Mais ce n'est pas tant « l'aventure technique », si admirable soit-elle, qui motive l'auteur principal du livre. Ce n'est pas non plus la question de la légitimité d'actions de réanimation qui, parfois encore, ne permettent à des enfants de vivre qu'au prix de lourdes séquelles. Aujourd'hui, les réanimateurs sont très soucieux d'ajouter aux « forces techniques » qui sont les leurs, les « forces humaines » indispensables à ces bébés pour leur donner envie de vivre, pour les aider à « opter pour la vie ». Parents, psy, équipes de réanimation concourent tous à cette tâche désormais reconnue comme partie intégrante de l'uvre de renaissance entreprise.

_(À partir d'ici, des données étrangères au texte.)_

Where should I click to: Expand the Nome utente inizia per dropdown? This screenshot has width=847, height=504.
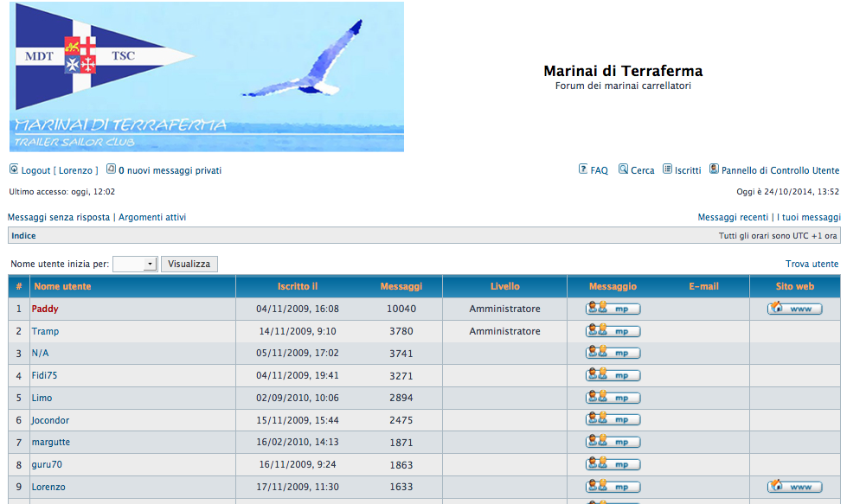click(x=135, y=264)
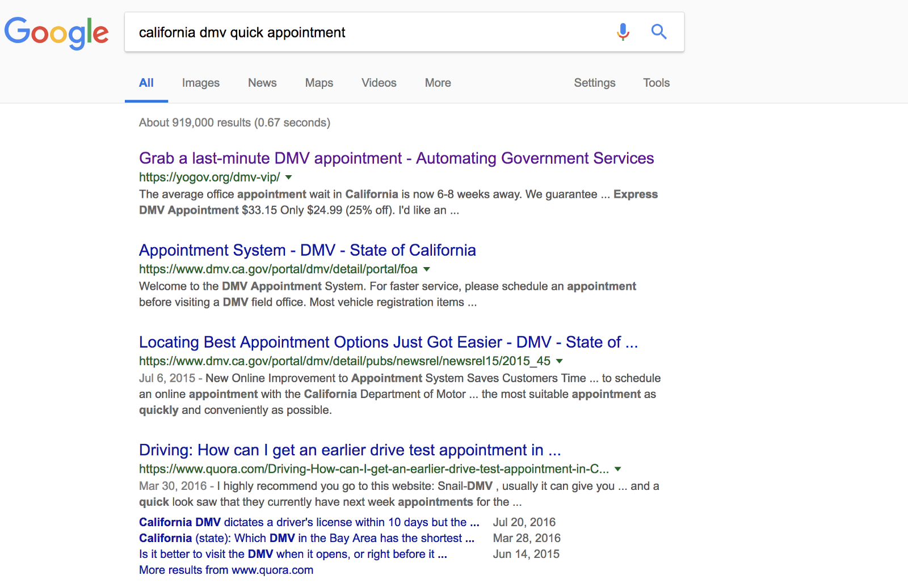
Task: Click into the search query text field
Action: point(363,32)
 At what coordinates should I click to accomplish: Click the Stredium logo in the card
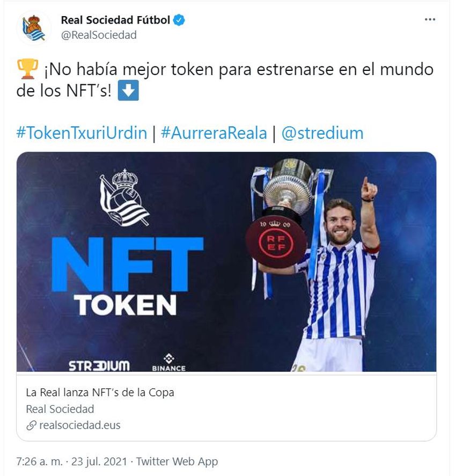[x=99, y=366]
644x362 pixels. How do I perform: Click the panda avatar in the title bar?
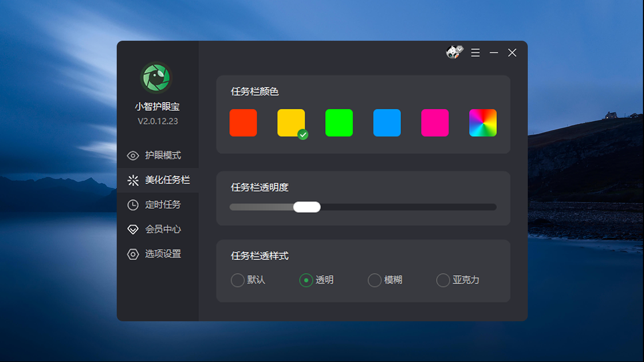coord(453,52)
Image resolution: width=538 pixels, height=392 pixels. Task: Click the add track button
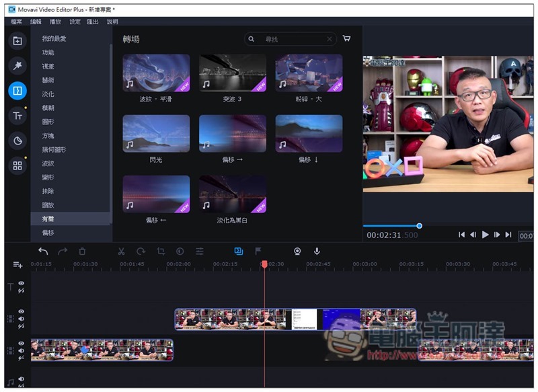tap(17, 265)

Le livre de Bernard Golse reprend ces diverses contributions, en alternant les récits des mères, les commentaires de la psychologue, l'auteur se chargeant des liens entre le particulier des cas racontés et le général de ce lieu et de ce temps de la réanimation, « ligne de crête très étroite, entre la vie et la mort ».
La souffrance
Que l'on parte du pire pour arriver au meilleur, d'un enfant donné pour mort à un enfant qui joue, ou du meilleur pour arriver au pire, d'un nouveau-né en pleine santé à un bébé mort, la souffrance est là : celle des bébés dont les expériences douloureuses précoces sont aujourd'hui reconnues sinon comprises, celle des parents aux prises avec leurs rêves pulvérisés, leur culpabilité, l'incertitude ou au contraire de douloureuses certitudes... celle des équipes, enfin, dont les responsabilités ne sont plus uniquement techniques, mais aussi relationnelles, et qui se trouvent parfois confrontées à de lourdes décisions.
De lourdes décisions qui ne se limitent pas, contrairement à ce que de faux débats laissent souvent croire, à des décisions d'« euthanasie » et à un affrontement entre les militants du « pour » et ceux du « contre ». La réflexion que mène le philosophe Marc Gassin dans le livre qu'il a intitulé « le Nouveau-Né entre la vie et la mort » ne laisse place à aucune tentation de facilité. L'auteur part de la réalité complexe que représente une histoire de réanimation néonatale : ainsi, on ne peut pas assimiler une abstention de traitement à une limitation de traitements, une cessation des traitements à un arrêt de vie. On ne peut pas non plus assimiler le légal et le légitime ou se suffire d'une décision collégiale pour affirmer sa justesse. On ne peut laisser de côté la souffrance des parents et la nécessité de les aider à rendre pensable l'impensable...
C'est bien sur les chemins d'une responsabilité pleine et entière des acteurs de la décision, soit les médecins au premier chef en France, que Marc Grassin mène son lecteur. Elle passe par des arguments médicaux rigoureux, mais tient compte de la famille, du corps social, de l'équipe soignante qui sont tous partie prenante dans toute histoire de nouveau-né en réanimation. L'expérience de telles équipes a abouti à un « schéma décisionnel » bien éloigné d'un guide de prêt-à-penser débouchant sur des solutions automatiques. Chaque cas apparaît alors comme unique, chaque décision est longuement et collégialement discutée. Et le point de vue du philosophe Marc Grassin rejoint celui du psychiatre Bernard Golse dans une volonté de respect et d'accompagnement de l'histoire humaine que représente le passage d'un nouveau-né en réanimation.
« Bébés en réanimation », Bernard Golse avec Sylvie Gosme-Seguret et Mostafa Mokhtari, Odile Jacob, 226 pages, 140 F (21,34 euros).
« Le Nouveau-Né entre la vie et la mort », Marc Grassin, Desclée de Brouwer, 195 pages, 150 F.